I (32F) am angry at my husband (33M) for leaving me when I was feeling unwell, but I cannot reproach him for it.

I (32F) am angry at my husband (33M) for leaving me when I was feeling unwell, but I cannot reproach him for it. My husband and I were invited by his relatives for dinner. That whole day I had a headache, dizziness, and because of that my coordination was impaired. At first I did not understand what was happening, but then I thought to measure my blood pressure and it was elevated – 150/100. This had never happened to me before and I genuinely felt terrible. I took a pill and continued to monitor my blood pressure. By the time we had to go to his relatives, the pressure went down a bit, but it was still not normal – 140/90. I warned my husband that most likely I would not be able to stay there for long and that I would go home earlier.

After an hour and a half of dinner, I did not feel any better. I apologized to everyone and said that I was going home. While I was getting ready, my husband and I were alone and he started to pity me, hug me, and try to kiss me. He advised me to leave the car at his relatives’ place and pick it up tomorrow, and to call a taxi for myself.
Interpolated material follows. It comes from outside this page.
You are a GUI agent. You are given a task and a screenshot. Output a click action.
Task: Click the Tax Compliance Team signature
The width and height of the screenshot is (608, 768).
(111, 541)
All of this made me incredibly angry. Not only did he not go with me, but he also gave advice that would create more problems for me the next day. I would have had to call a taxi again to go back to his relatives to pick up the car. His concern looked so fake.
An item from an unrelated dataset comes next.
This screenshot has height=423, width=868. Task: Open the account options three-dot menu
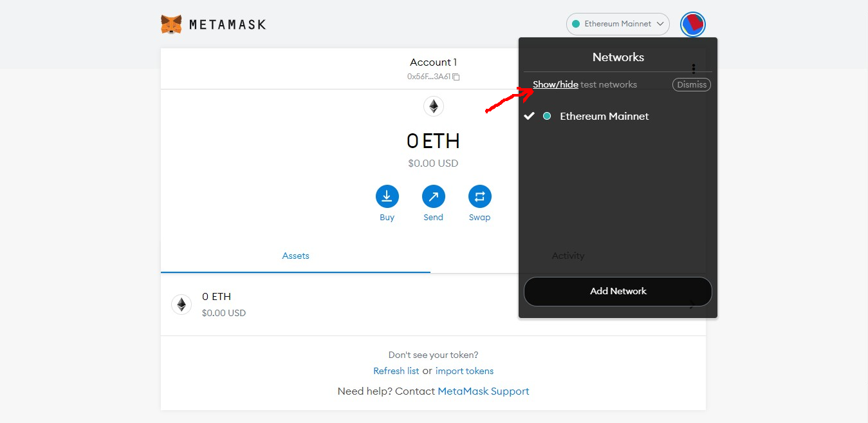point(693,68)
I would never in my life stay as a guest and send him home alone if he were feeling unwell. Moreover, when he came back home well past midnight, he woke me up to ask how I was feeling. I cannot bring myself to start a conflict in this situation and say that I am angry. Because technically we agreed that I would leave earlier.

And he was showing in every possible way that he cared about me. If I say that I am angry, he will simply call me crazy and say that I am demanding too much.